▶ [PROVIDED RECORDS]

+ + +

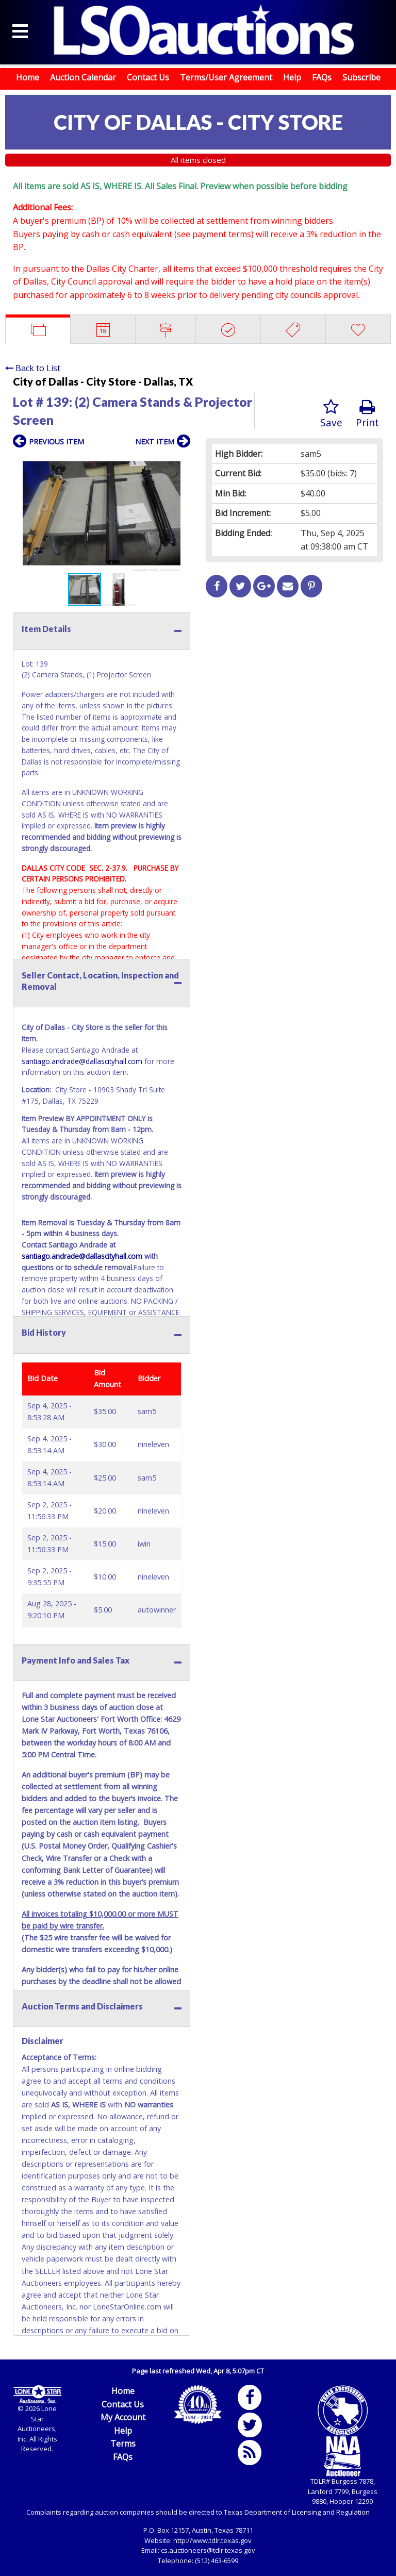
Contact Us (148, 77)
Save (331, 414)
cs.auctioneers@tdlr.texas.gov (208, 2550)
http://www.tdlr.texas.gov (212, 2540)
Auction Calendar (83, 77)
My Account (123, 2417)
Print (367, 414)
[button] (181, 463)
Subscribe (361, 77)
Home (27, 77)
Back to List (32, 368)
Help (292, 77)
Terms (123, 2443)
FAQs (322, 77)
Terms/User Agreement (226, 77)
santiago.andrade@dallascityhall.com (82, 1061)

+ + +

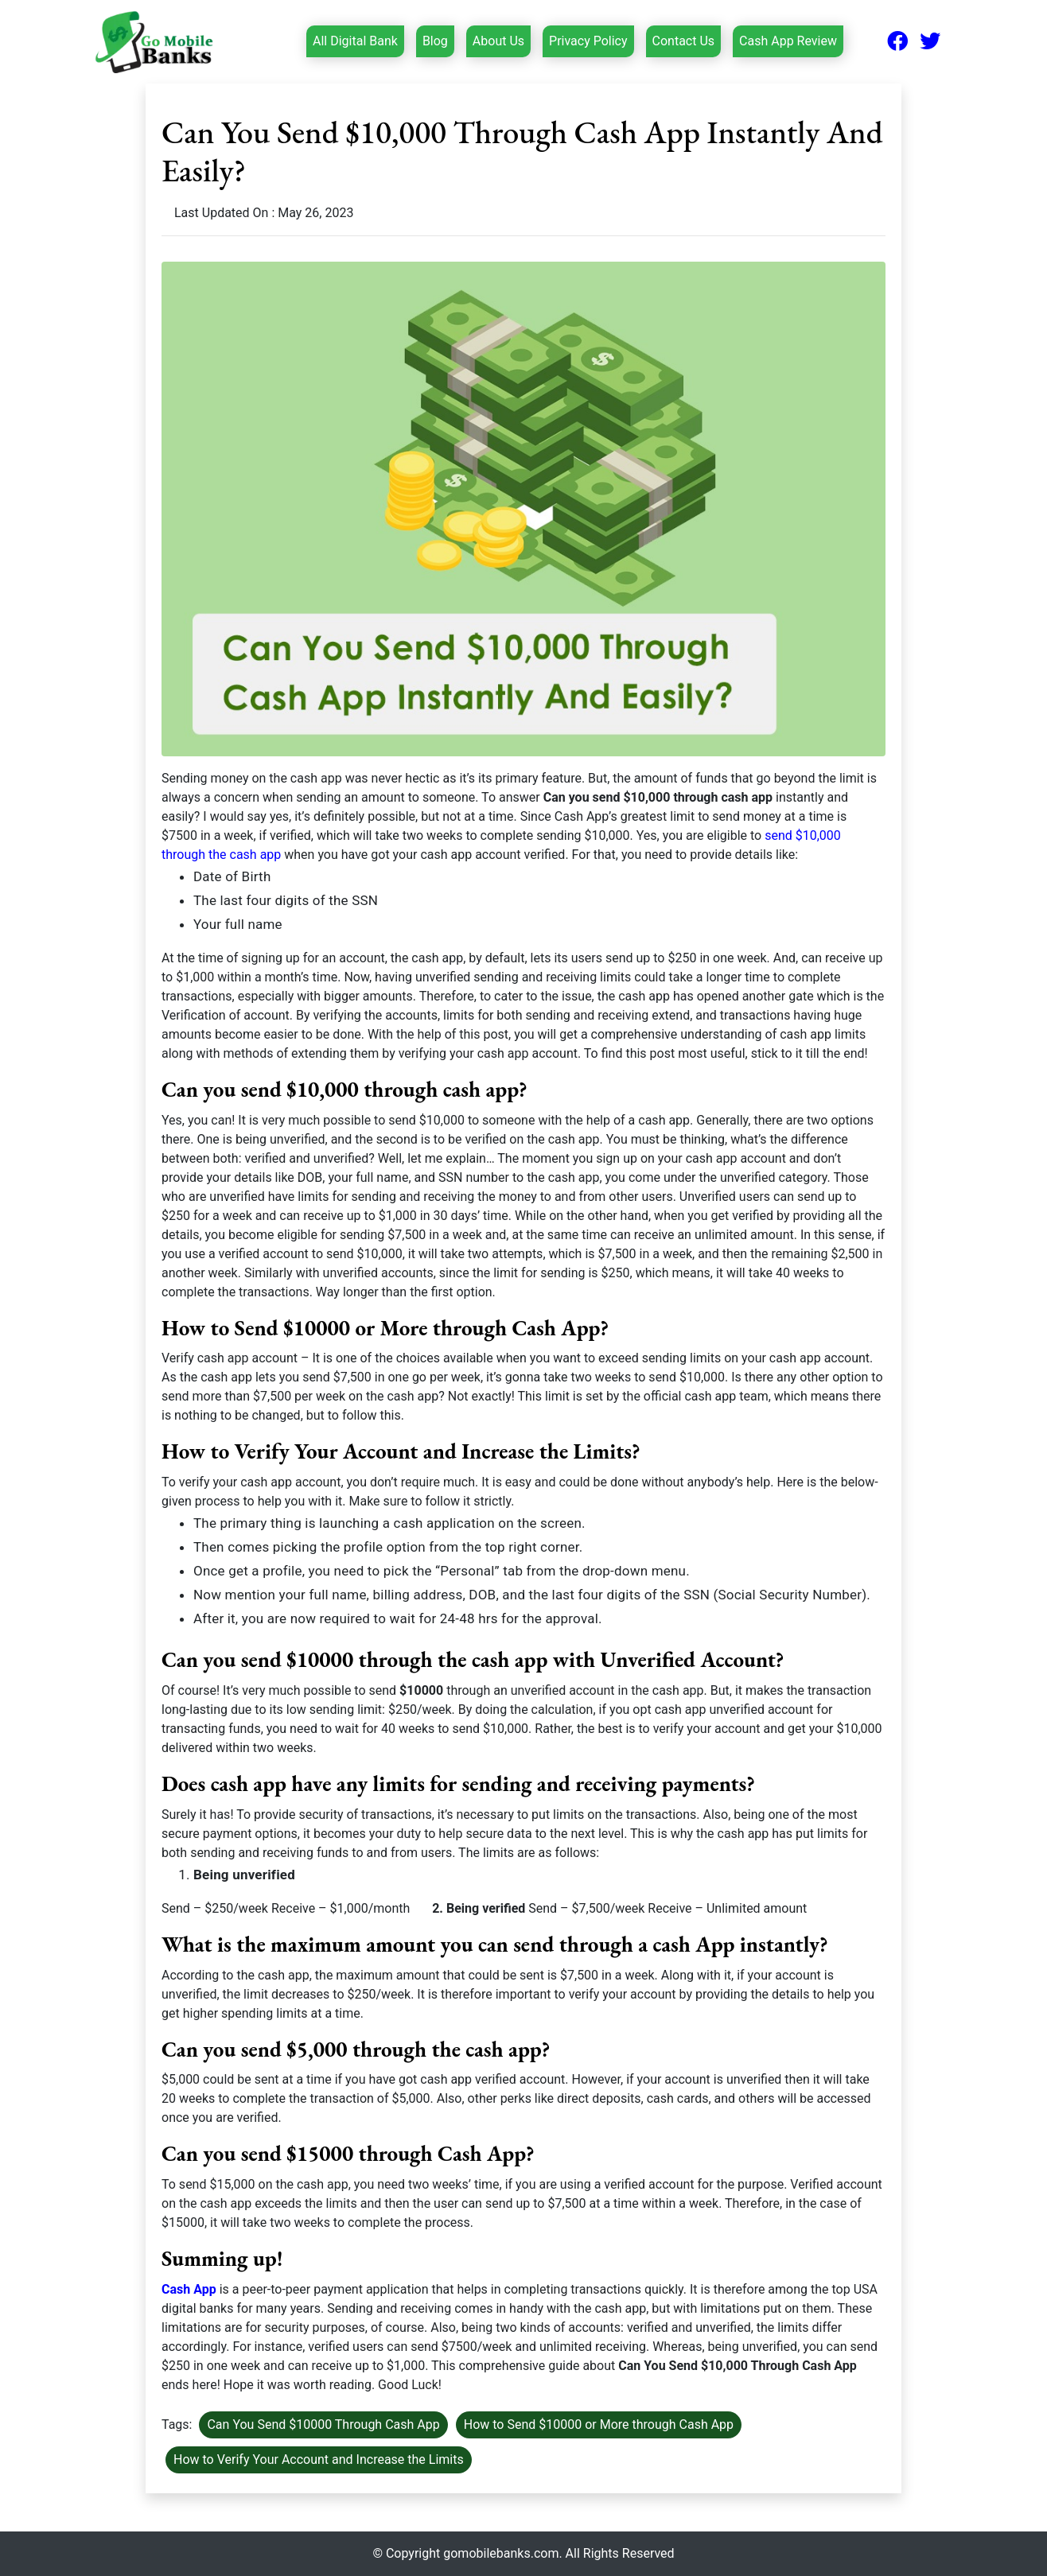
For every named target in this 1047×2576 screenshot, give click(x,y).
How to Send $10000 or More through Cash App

+ + +

▶ [WRITTEN TASK] Write out again only the entries starting at the one that contains "cs.auctioneers@tdlr.texas.gov (208, 2550)" and ending at the one that contains "Terms/User Agreement (226, 77)", with "Subscribe" replaced by "Sign Up". Leave everything else unchanged.

▶ [EXERCISE SOLUTION]
cs.auctioneers@tdlr.texas.gov (208, 2550)
http://www.tdlr.texas.gov (212, 2540)
Auction Calendar (83, 77)
My Account (123, 2417)
Print (367, 414)
[button] (181, 463)
Sign Up (361, 77)
Home (27, 77)
Back to List (32, 368)
Help (292, 77)
Terms (123, 2443)
FAQs (322, 77)
Terms/User Agreement (226, 77)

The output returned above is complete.